Für die informationshungrigen Gäste gibt es Bücher, Dokumentationen, Bergzeitschriften, sie geben Auskunft über die Gegend und vorallem über ihren berühmtesten Mann "den Ötzi". Wir stöbern und finden ein Buch mit Cartoons, es erzählt über den Andreas Hofer 1767 - 1810, auch er ein Tiroler und Revoluzzer. Es gibt viele Freiheitskämpfer in Tirol. Hofer`s Geschichte erzählt über den Kampf Tirols gegen die übermächtigen Truppen Napoleons. Wir lesen, dass Tirol 1805 einmal zu Bayern gehörte, wer es nicht glaubt kann es in den Geschichtswälzern nachlesen.Wir sind fasziniert und planen unsere nächste Wanderreise; "Auf den Spuren des Andreas Hofer durch das Passeier Tal in Südtirol".

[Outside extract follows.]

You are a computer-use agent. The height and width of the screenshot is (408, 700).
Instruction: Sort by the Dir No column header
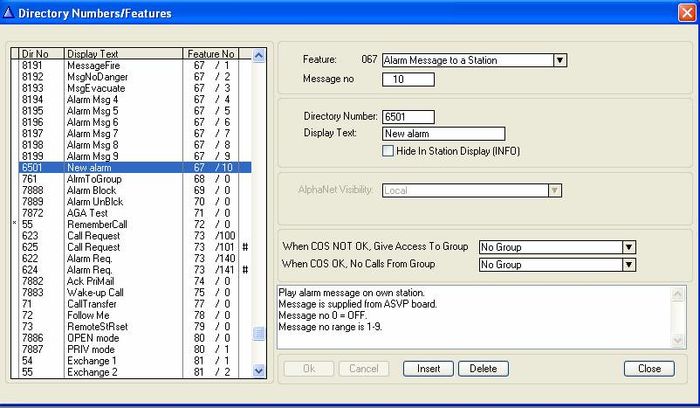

Der Abstieg erfolgt über das Niederjoch (3019 m) steil hinunter, es begleitet uns das Gletscherwasser, erst in kleinen Rinnsalen, die fließen zusammen zu Bächen, weiter unten zeigen Geröll, Kies und große Findlinge die Urkraft des Wassers. Seit den 60er Jahren wird das Wasser im Tal im Vernagtstausee aufgefangen, schön ist er nicht, die meiste Zeit des Jahres sind die Staumauern zu sehen. In ihm liegt das alte Dorf Vernagt, bei niedrigem Wasser ragt das Kirchturmspitzerl aus dem Wasser. Ein wunderschöner hochgelegenerer Bauernhof, der Tisenhof aus dem Jahre 1306 hat es überlebt.
Wir sind im Schnalstal, mit dem Bus geht es über die engen Passstraßen, unter uns in den Schluchten fließt der Fluß mit. Wir kommen in ein großes breites Tal, es ist das Etschtal, in der italienischen Stadt Naturns bringt uns der Zug nach Meran und weiter nach Bozen. Nach dem breiten Fluß Etsch - italienisch Adige - ist Südtirol benannt "Alto Adige" Das heißt soviel wie das obere Etschtal, von der Quelle im Vinschgau, einem weiteren Tal in Südtirol, über Meran und Bozen.
Am Ende unserer Reise besuchen wir das archäologische Museum in Bozen. Es begeistert uns und Goethes Spruch: "wer weiß sieht mehr" entspricht auch dem Ziel unserer Reise. Am Ende des Rundgangs stehe ich vor den Cartoons eines Tiroler Journalisten und Zeichner, er hat den Ötzi karikatiert und immer wieder in neue, moderne und politische Zusammenhänge gerückt.
Eine Karikatur zeigt eine Art Südtiroler Ahnengalerie, erst der Ötzi ganz groß, dann neben ihm, etwas kleiner der Andreas Hofer mit Bart und die kleinste Figur in der Reihe stellt den Reinhold Messner dar, auch mit Bart. Alle drei sind aus heutiger Sicht Südtiroler, das stimmt, aber in Südtirol geboren ist nur der Reinhold Messner in Brixen. (Der Ötzi kannte noch keine Grenzen, und das Passeier Tal, gehörte zu Hofers Zeiten zu Tirol in Österreich.)Unser Reisegruppe ist auch ein Dreiergespann, Günter, der Bergführer, achtet auf die Zeit und rückt alles ins Bild, Birgit, die Gletscherstürmerin, eilt voran und macht gute Laune, ich, die Nachdenkliche drehe jeden Stein am Wegesrand um.